A simulation was carried out by using the equations of ball motion for translational and rotational movements as follows:

$$m_{\mathrm{ball}}{\ddot{\mathit{x}}}_{\mathrm{ball},\mathrm{cg}}=m_{\mathrm{ball}}\mathit{g}+{\overline{\mathit{f}}}_{\mathrm{c},1}+{\overline{\mathit{f}}}_{\mathrm{c},2}+{\overline{\mathit{f}}}_{\mathrm{c},3}$$

(13)

$${\widehat{\mathit{I}}}_{\mathrm{ball}}{\dot{\mathit{\omega }}}_{\mathrm{ball}}+{\mathit{\omega }}_{\mathrm{ball}}\times \left({\widehat{\mathit{I}}}_{\mathrm{ball}}{\mathit{\omega }}_{\mathrm{ball}}\right)={\mathit{r}}_{\mathrm{b},\overline{\mathrm{cg}-\mathrm{C},1}}\times {\overline{\mathit{f}}}_{\mathrm{bc},1}+{\mathit{r}}_{\mathrm{b},\overline{\mathrm{cg}-\mathrm{C},2}}\times {\overline{\mathit{f}}}_{\mathrm{bc},2}+{\mathit{r}}_{\mathrm{b},\overline{\mathrm{cg}-\mathrm{C},3}}\times {\overline{\mathit{f}}}_{\mathrm{bc},3}$$

(14)

where m_ball is the mass of ball, x_ball,cg is the position vector of the ball’s center of gravity (CG), g is the gravitational acceleration vector, ${\widehat{\mathit{I}}}_{\mathrm{ball}}$ is the inertia matrix of the ball expressed in the global reference coordinate system.

The inverse dynamics calculation for fingers’ joints was carried out using the estimated values of the ball contact forces exerted by the fingers. Data was analyzed with regard to the normalized time, 0–100%, from the instance when the ball is farthest from catcher to the instance when the thumb’s fingertip loses contact with the ball just prior to ball release.

3. Results and Discussions

3.1. Contribution to Ball Speed with Respect to 22-Segment Model

Figure 2a,b show the contributions of the individual terms and major contributors to the ball speed for a motion with stable data acquisition.

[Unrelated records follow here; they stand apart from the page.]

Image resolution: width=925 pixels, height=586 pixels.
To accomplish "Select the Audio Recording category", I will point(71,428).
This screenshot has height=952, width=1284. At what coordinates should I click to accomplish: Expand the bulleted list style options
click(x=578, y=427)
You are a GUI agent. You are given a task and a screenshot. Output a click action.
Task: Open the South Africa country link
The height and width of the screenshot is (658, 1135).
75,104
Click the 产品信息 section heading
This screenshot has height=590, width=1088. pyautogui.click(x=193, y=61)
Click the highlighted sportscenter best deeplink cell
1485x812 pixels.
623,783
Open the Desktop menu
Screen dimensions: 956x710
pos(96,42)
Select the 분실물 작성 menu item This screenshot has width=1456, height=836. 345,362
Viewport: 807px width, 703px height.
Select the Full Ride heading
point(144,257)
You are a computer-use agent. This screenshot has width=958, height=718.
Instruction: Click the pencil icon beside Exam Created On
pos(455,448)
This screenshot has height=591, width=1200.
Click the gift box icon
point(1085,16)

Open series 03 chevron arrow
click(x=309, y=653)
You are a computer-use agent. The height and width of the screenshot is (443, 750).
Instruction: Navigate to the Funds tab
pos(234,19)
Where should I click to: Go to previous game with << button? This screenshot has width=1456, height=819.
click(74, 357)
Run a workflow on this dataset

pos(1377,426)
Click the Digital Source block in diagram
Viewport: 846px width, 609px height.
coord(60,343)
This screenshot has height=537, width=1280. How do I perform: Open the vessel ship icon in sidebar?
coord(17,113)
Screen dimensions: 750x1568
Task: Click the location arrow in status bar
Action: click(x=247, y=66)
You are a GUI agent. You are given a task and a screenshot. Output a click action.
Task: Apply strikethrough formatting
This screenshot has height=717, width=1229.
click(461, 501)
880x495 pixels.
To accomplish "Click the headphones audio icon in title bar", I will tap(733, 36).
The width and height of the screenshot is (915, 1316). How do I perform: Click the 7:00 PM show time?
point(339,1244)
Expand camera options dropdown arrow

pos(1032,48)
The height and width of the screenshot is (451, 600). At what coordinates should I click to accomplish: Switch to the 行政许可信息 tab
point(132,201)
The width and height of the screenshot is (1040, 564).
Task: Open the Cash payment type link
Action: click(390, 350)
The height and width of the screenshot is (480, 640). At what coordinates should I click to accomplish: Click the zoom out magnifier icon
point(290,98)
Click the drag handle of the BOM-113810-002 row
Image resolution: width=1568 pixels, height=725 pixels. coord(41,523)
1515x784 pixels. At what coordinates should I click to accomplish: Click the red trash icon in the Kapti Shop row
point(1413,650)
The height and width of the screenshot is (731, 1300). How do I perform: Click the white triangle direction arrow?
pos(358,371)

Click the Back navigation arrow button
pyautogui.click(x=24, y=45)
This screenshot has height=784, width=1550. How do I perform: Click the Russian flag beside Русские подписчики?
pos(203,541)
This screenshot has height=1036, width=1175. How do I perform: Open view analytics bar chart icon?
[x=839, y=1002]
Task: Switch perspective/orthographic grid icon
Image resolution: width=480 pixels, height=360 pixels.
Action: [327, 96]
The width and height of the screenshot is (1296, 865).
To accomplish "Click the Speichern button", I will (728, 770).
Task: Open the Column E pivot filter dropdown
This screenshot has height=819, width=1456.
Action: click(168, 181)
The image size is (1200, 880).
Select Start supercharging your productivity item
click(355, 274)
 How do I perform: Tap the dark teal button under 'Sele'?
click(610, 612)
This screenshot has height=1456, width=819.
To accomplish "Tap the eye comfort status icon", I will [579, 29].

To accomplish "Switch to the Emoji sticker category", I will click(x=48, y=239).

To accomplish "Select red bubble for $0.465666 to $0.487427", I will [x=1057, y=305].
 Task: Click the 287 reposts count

The sum of contributions coincides with the measured speed (Figure 2a). The joint torque term is the largest contributor to the ball speed in this model. The MDT shows small contribution to the ball speed. The PIP-joint torques of index and middle fingers are the major contributors to the ball speed (Figure 2b).

3.2. Contribution to Ball Variables with Respect to 16-Segment Model

Figure 3a,b show the contributions of the individual terms to the ball speed and ball angular velocity with respect to the 16-segment model. In contrast to the result in Figure 2a, the MDT is the largest contributor to the ball variables just before ball release.

3.3. Main Contributors to Ball Speed in Consideration of Generating Factors of MDT

Figure 4a–c show the main joint-torque contributors of shoulder joint, elbow and wrist joints, and torso joint to the generation of ball speed after converting MDT into other terms using Equations (9) and (10). The horizontal adduction torque is the positive contributor to the ball speed. The elbow flexion/extension-axial torque shows large magnitude of negative/positive contribution, and is the one of the largest contributors just prior to ball release. The lateral flexion-axial torus and ante/retroflexion-axial torque are positive and negative contributors to ball speed, respectively.

4. Conclusions

This study has quantified the generation mechanism of linear and angular velocities of ball by using an induced speed analysis with and without finger segments. The results show that the roles of finger joints are supporting the ball during pitching motion, and that the torques of pitching-side arm and torso joints are major positive or negative contributors to the generation of the ball variables by utilizing cumulative effects of joint torque inputs.